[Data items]

━━━━━━━━━━━━━━━━

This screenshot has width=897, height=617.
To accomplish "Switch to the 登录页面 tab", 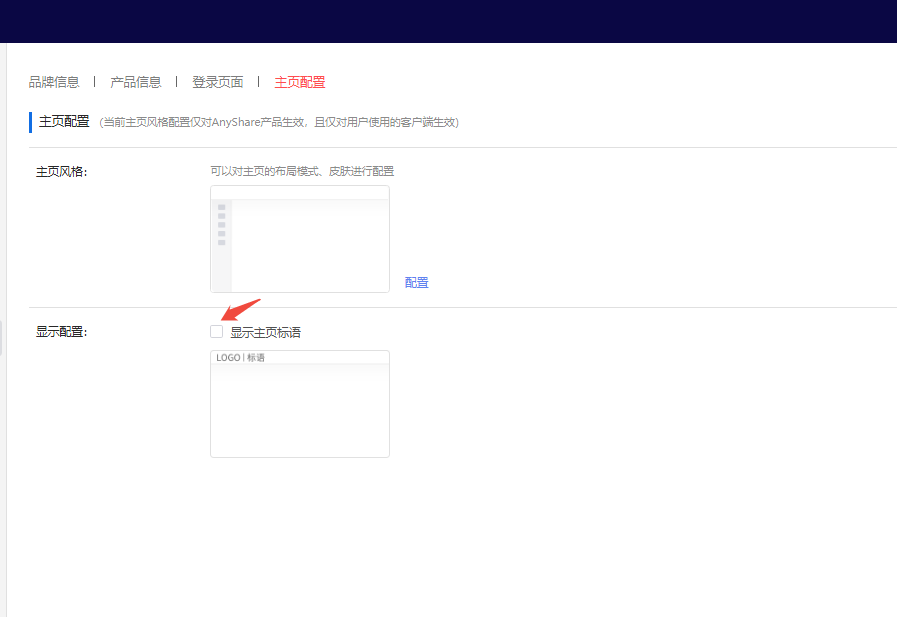I will coord(217,81).
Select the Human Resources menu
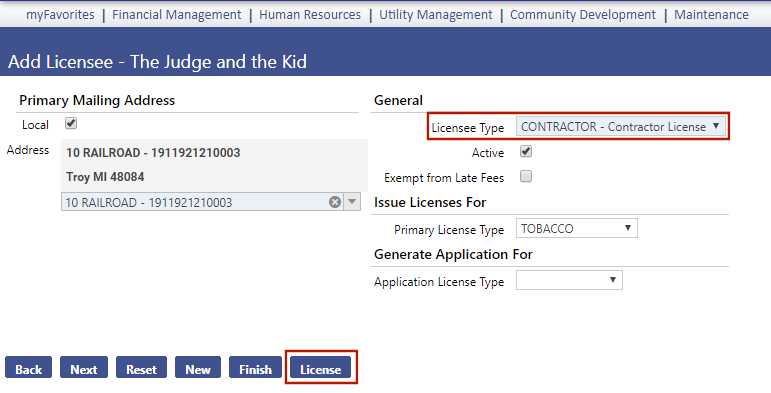771x393 pixels. (310, 15)
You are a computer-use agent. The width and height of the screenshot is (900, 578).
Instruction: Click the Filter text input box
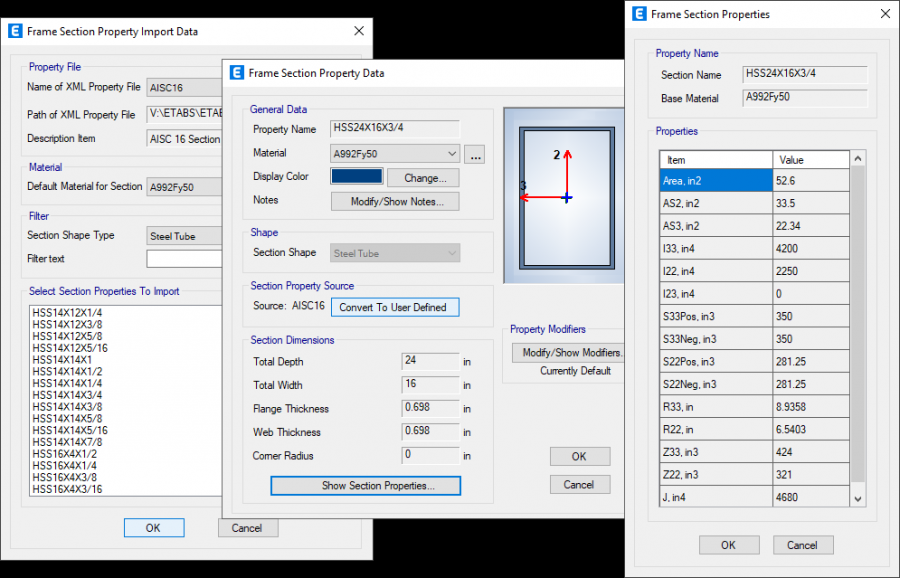pyautogui.click(x=184, y=259)
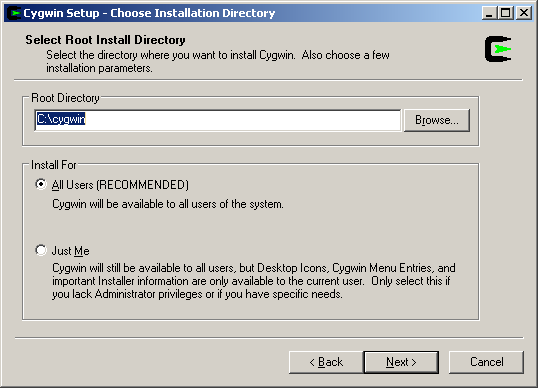This screenshot has height=388, width=538.
Task: Return with the < Back button
Action: click(x=326, y=362)
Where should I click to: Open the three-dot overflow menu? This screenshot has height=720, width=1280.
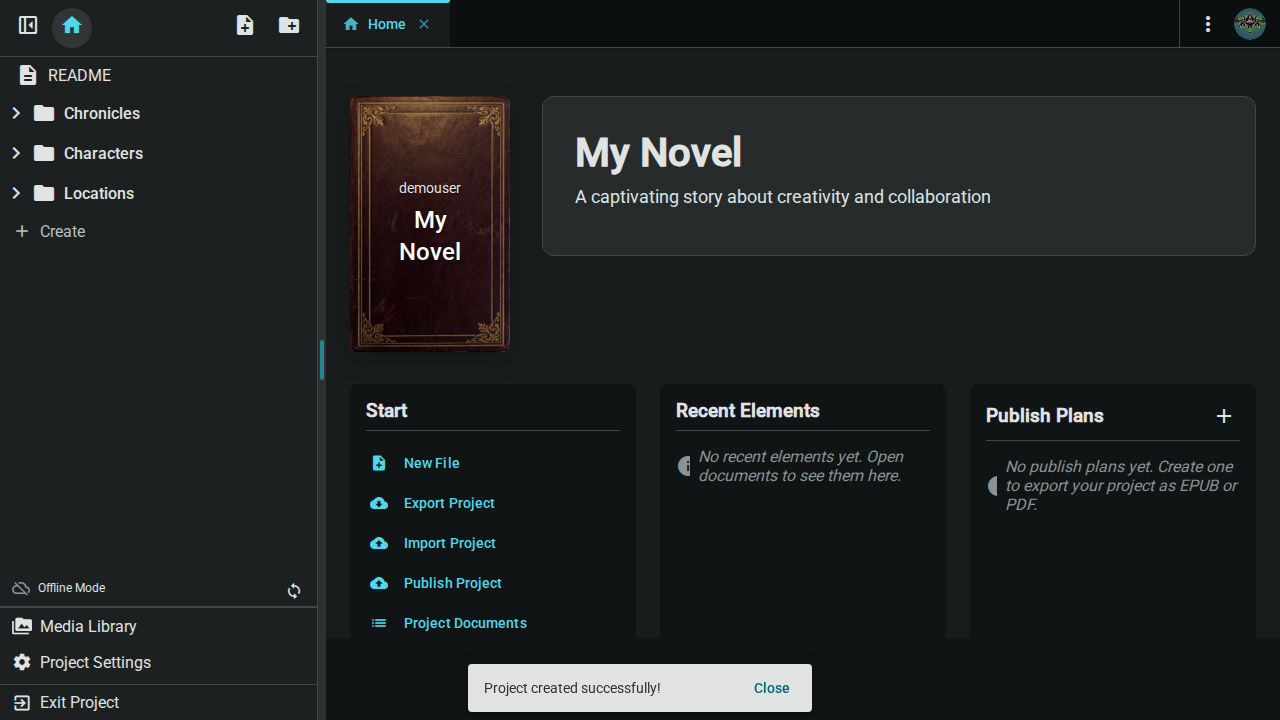(1208, 24)
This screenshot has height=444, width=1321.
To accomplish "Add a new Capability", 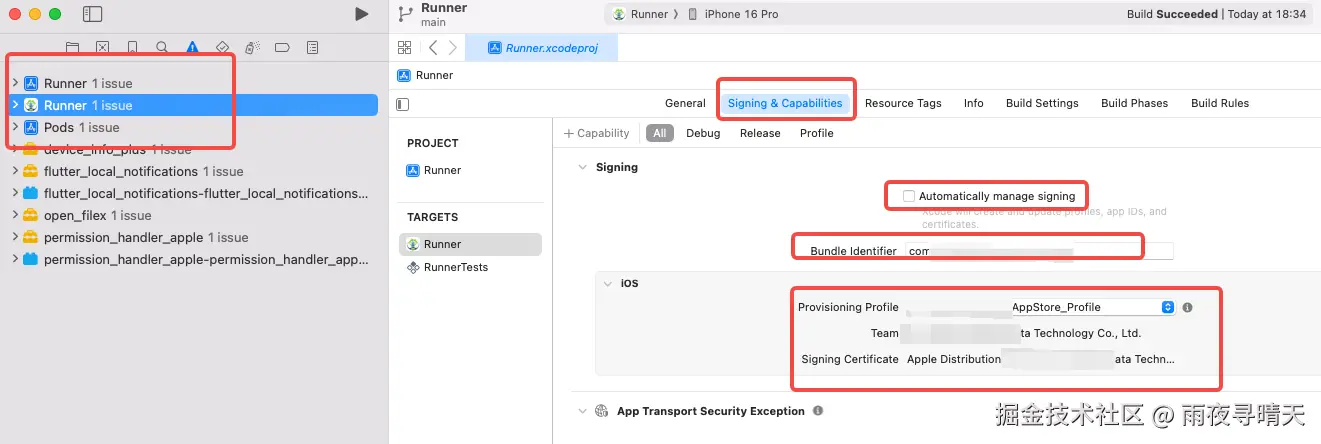I will coord(597,133).
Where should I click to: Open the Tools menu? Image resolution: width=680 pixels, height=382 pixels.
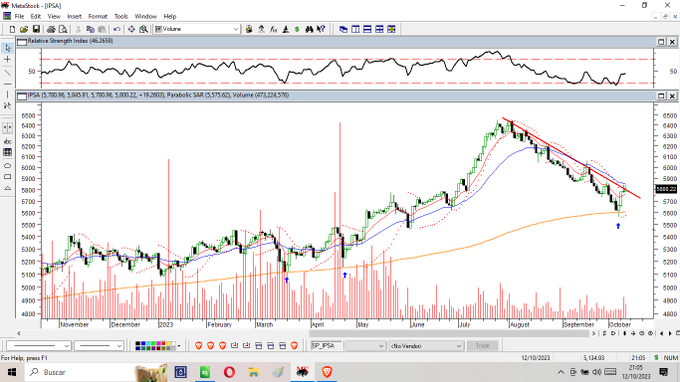pyautogui.click(x=121, y=16)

━━━━━━━━━━━━━━━━

Pictures must be left out. Repeat exactly the lines from the one containing "Where should I click to: Open the Tools" through the final line of the data.

» Solution for this problem:
Where should I click to: Open the Tools menu? Image resolution: width=680 pixels, height=382 pixels.
pyautogui.click(x=121, y=16)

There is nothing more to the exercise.